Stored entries

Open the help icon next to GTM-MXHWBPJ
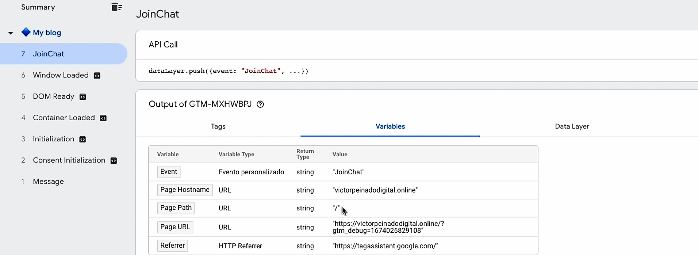The image size is (698, 255). [260, 104]
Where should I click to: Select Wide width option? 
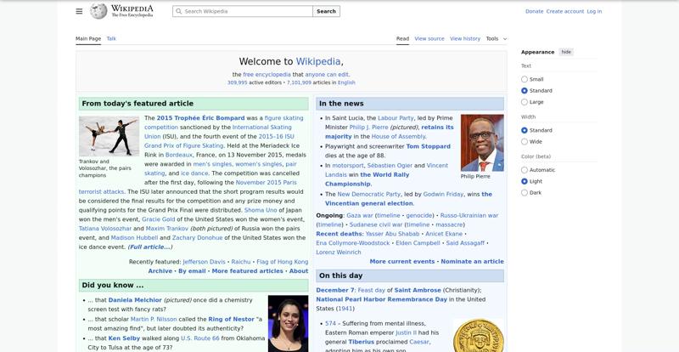[525, 142]
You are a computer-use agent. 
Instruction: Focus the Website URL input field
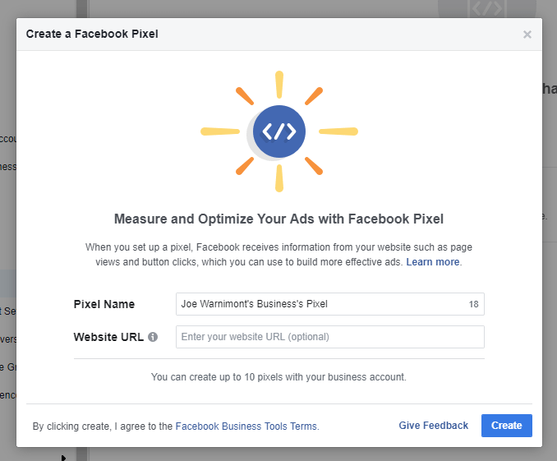pos(330,337)
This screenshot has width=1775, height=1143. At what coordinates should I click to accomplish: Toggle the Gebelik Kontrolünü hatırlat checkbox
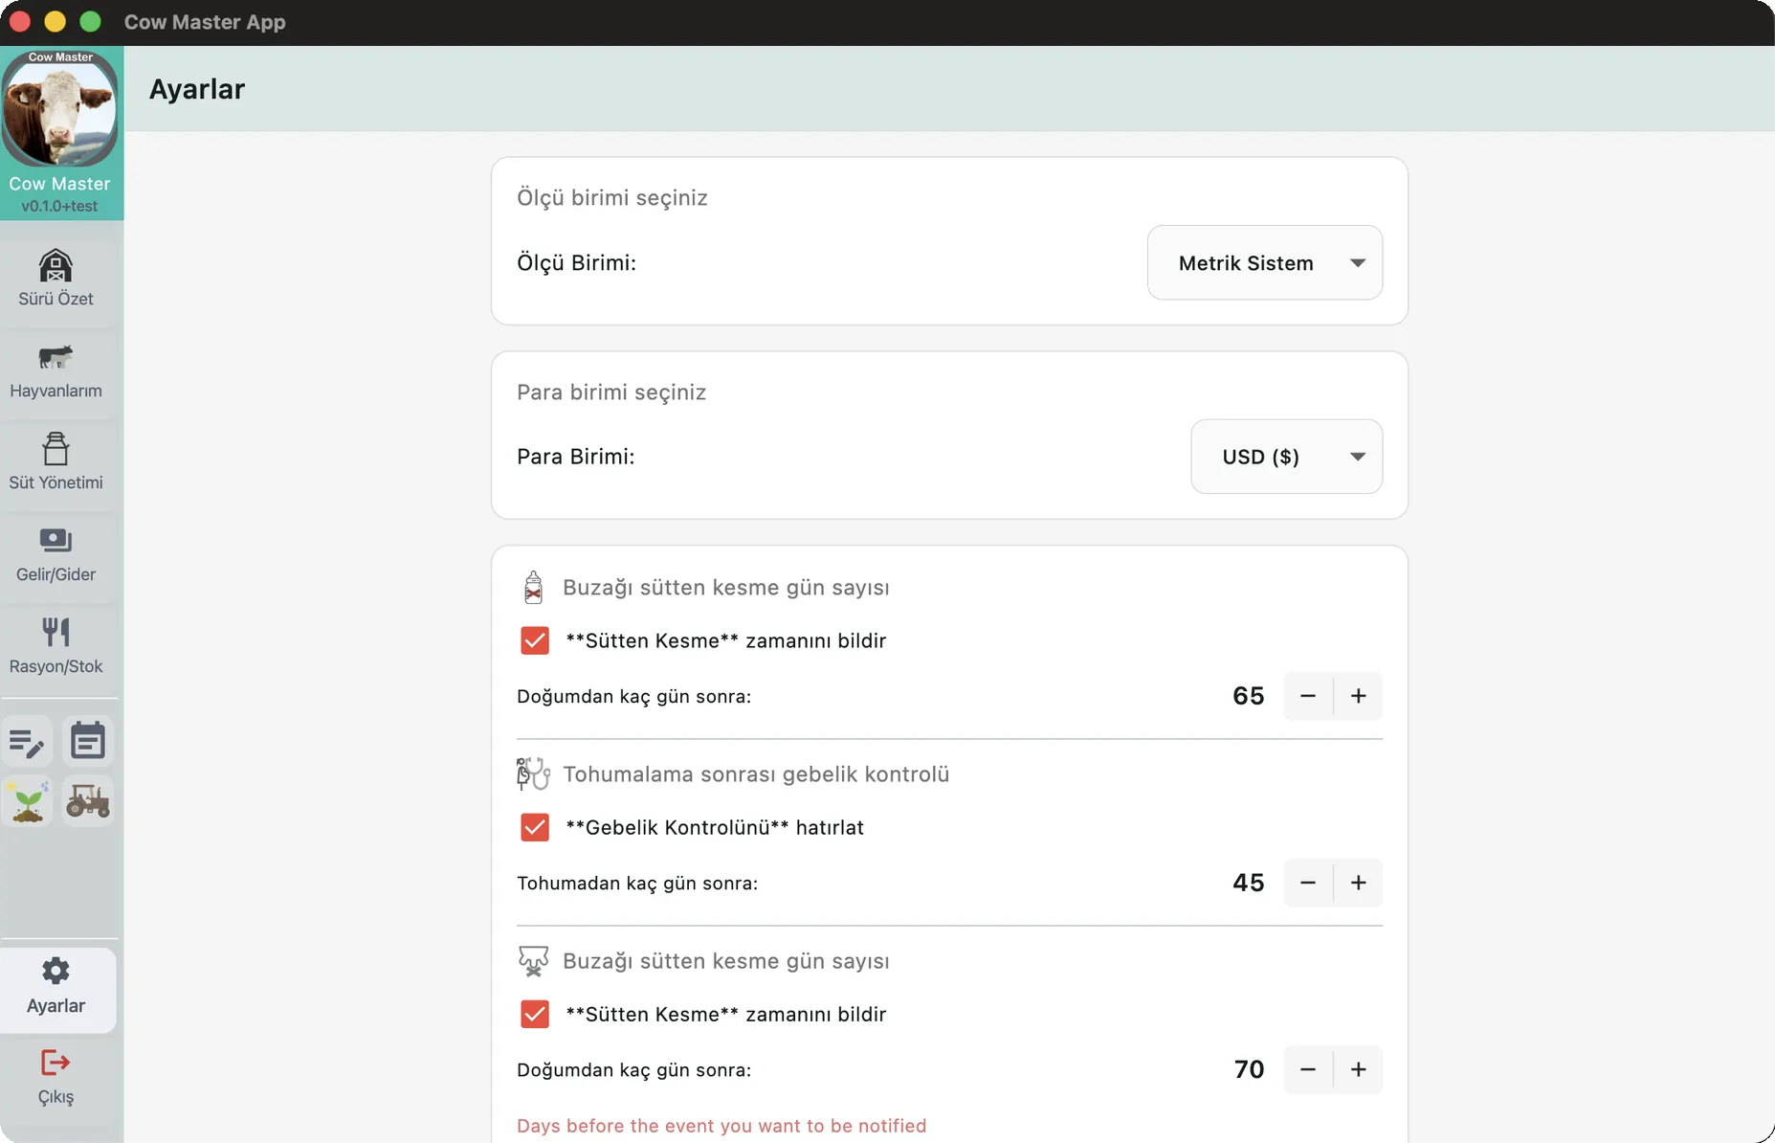535,827
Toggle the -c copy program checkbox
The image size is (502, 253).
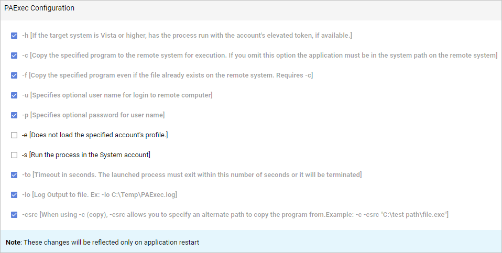pos(14,56)
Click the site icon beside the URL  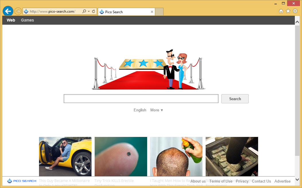point(26,11)
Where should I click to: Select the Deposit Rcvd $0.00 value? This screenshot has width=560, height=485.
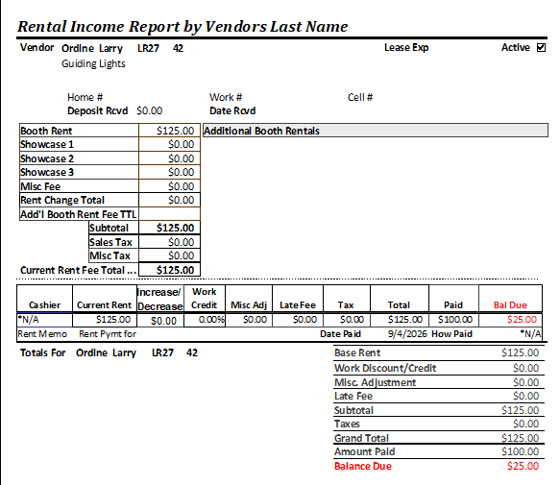[x=149, y=110]
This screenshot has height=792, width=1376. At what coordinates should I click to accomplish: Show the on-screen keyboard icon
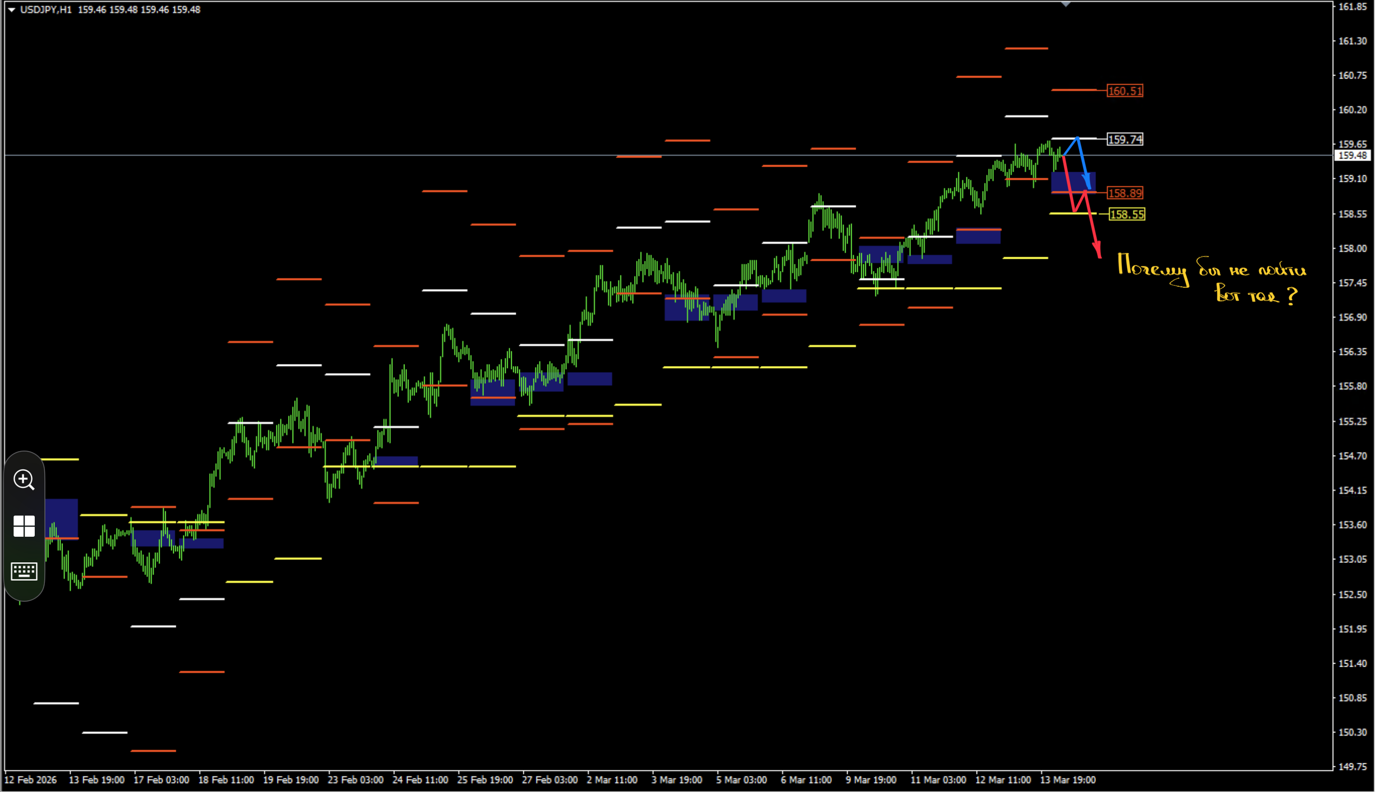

What the exercise asks
Transcribe exactly the lines from the one containing "Where should I click to: Select the" through the last line of the records above, and nothing else. Leave out the pictures.

Exercise result
Where should I click to: Select the Deposit Rcvd $0.00 value? This screenshot has width=560, height=485.
[x=149, y=110]
This screenshot has height=792, width=1376. At what coordinates should I click to accomplish: Show the on-screen keyboard icon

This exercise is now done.